Consumption demand continued to recover in May. Retail sales of social consumption goods fell 2.8% y/y, up 4.7 pps from April. The global pandemic is not showing any sign of abating, and is heavily impacting trade. In May, exports were up 1.4% y/y, down 6.8 pps from April, while imports plunged 12.7% y/y.

Prices are all falling, creating conditions for future money expansion. The CPI rose 2.4% y/y, down 3 pps from January, mainly driven by food prices. Producer prices fell further. The ex-factory price index of industrial goods decreased 3.7% y/y, and the PPI fell 5% y/y, down 0.6 and 12 pps respectively from April.

Monetary policy is expanding. Major financial indicators all show upward trends. At the end of May, M2 was up 11.1% y/y, and M1 up 6.8% y/y, up 2.3 and 2 pps from the end of February.
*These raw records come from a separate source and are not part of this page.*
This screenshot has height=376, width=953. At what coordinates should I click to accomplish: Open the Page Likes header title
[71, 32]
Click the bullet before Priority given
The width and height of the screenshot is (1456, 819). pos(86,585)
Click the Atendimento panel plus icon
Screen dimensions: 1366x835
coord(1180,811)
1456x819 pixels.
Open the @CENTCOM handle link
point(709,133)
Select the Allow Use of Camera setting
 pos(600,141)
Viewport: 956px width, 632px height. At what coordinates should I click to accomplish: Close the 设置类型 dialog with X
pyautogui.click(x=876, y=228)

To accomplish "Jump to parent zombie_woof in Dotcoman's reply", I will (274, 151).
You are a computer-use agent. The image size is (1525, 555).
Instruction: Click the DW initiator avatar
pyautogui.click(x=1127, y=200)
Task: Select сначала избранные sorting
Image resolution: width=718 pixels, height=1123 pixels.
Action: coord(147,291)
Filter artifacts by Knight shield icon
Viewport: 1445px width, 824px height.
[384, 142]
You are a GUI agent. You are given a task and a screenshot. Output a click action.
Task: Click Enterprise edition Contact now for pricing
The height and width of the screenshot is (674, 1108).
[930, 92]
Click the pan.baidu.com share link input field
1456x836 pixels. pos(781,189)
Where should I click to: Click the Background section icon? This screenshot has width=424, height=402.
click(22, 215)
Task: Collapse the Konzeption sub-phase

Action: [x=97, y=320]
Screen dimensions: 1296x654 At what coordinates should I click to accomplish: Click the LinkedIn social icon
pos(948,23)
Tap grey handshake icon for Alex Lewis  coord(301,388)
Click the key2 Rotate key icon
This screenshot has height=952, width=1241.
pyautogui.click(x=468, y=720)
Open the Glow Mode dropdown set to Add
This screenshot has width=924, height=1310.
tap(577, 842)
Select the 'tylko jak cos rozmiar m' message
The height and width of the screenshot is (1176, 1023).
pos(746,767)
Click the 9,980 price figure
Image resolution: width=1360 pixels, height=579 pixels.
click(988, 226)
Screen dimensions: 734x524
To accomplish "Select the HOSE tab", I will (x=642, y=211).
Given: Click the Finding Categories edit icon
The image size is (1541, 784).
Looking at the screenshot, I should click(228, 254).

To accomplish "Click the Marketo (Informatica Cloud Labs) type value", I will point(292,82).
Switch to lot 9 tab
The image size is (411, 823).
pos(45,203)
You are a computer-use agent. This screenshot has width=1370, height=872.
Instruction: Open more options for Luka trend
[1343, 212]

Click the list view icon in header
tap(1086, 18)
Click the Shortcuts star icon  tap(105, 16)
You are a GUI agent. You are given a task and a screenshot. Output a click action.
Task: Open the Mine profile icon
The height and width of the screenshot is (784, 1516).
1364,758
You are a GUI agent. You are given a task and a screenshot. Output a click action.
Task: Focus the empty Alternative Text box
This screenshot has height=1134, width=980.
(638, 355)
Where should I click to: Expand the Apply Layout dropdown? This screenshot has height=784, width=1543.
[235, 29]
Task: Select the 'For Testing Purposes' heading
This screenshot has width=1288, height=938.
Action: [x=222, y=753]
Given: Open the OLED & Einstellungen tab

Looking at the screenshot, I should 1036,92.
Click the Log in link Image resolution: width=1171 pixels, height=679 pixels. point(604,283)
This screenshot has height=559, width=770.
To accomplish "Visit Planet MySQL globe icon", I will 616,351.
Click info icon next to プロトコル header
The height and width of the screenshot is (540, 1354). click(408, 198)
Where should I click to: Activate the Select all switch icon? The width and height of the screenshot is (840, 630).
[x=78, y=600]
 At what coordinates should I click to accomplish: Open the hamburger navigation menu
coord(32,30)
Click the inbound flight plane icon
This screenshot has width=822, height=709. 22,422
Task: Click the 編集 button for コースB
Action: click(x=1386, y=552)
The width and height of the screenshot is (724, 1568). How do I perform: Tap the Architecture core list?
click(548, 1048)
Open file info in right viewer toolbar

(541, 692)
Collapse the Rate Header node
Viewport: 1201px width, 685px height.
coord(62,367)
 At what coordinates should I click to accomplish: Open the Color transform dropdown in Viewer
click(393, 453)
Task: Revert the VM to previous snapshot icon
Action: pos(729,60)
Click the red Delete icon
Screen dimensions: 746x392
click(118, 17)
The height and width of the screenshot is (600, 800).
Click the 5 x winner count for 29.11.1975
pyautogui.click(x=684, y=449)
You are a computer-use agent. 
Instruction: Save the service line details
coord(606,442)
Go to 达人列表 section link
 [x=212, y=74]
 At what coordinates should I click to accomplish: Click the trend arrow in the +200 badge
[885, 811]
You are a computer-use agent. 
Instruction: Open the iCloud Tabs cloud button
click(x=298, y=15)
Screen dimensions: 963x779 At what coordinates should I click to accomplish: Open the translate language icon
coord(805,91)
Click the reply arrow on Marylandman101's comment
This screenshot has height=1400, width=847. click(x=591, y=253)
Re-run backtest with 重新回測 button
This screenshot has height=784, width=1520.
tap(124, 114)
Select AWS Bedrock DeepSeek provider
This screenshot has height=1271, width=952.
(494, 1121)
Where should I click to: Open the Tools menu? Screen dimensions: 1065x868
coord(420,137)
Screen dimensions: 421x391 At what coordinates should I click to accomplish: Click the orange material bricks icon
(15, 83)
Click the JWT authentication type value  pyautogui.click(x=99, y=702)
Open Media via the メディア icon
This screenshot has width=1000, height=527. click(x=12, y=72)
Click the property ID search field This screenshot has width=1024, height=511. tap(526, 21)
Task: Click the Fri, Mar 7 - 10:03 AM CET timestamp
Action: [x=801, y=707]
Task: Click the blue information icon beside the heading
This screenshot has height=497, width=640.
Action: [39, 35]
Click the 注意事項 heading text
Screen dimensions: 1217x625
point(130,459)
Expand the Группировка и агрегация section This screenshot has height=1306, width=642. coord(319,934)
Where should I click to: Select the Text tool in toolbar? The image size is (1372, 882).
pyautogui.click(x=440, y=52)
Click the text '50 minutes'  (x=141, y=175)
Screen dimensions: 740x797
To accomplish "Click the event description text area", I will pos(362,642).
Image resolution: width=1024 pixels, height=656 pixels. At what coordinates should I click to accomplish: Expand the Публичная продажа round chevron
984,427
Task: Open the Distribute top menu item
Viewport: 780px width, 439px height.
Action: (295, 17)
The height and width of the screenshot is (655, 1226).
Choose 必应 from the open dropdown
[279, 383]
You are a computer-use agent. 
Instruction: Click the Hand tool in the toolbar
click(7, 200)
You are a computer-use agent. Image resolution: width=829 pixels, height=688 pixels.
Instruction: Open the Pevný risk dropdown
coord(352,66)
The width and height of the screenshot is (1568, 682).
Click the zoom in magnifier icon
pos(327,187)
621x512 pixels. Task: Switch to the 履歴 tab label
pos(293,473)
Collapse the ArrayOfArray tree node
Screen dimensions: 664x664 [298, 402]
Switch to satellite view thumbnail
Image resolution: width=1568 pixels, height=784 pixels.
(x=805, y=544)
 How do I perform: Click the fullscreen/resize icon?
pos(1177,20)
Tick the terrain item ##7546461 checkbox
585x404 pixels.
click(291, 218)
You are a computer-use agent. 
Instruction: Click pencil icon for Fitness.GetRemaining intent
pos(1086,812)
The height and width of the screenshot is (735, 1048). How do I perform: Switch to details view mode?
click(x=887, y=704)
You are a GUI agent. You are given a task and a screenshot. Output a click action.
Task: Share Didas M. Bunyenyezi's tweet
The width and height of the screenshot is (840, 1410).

On June 12th, Beijing reported its first local coronavirus case, after more than 50 days with zero new locally-transmitted cases. A total of 236 new confirmed cases had been recorded by the writing of this report. Even though such numbers seem insignificant, much evidence shows that COVID-19 might be entering a second phase. This has significantly increased public, and investor, sentiments of uncertainty. Our own survey data shows that 30% of Chinese people believe this virus will persist for a long time. Factoring in the worsening global situation, we are revising downward our GDP growth forecast to 1.4%, which is below other major forecasts, such as that of the IMF.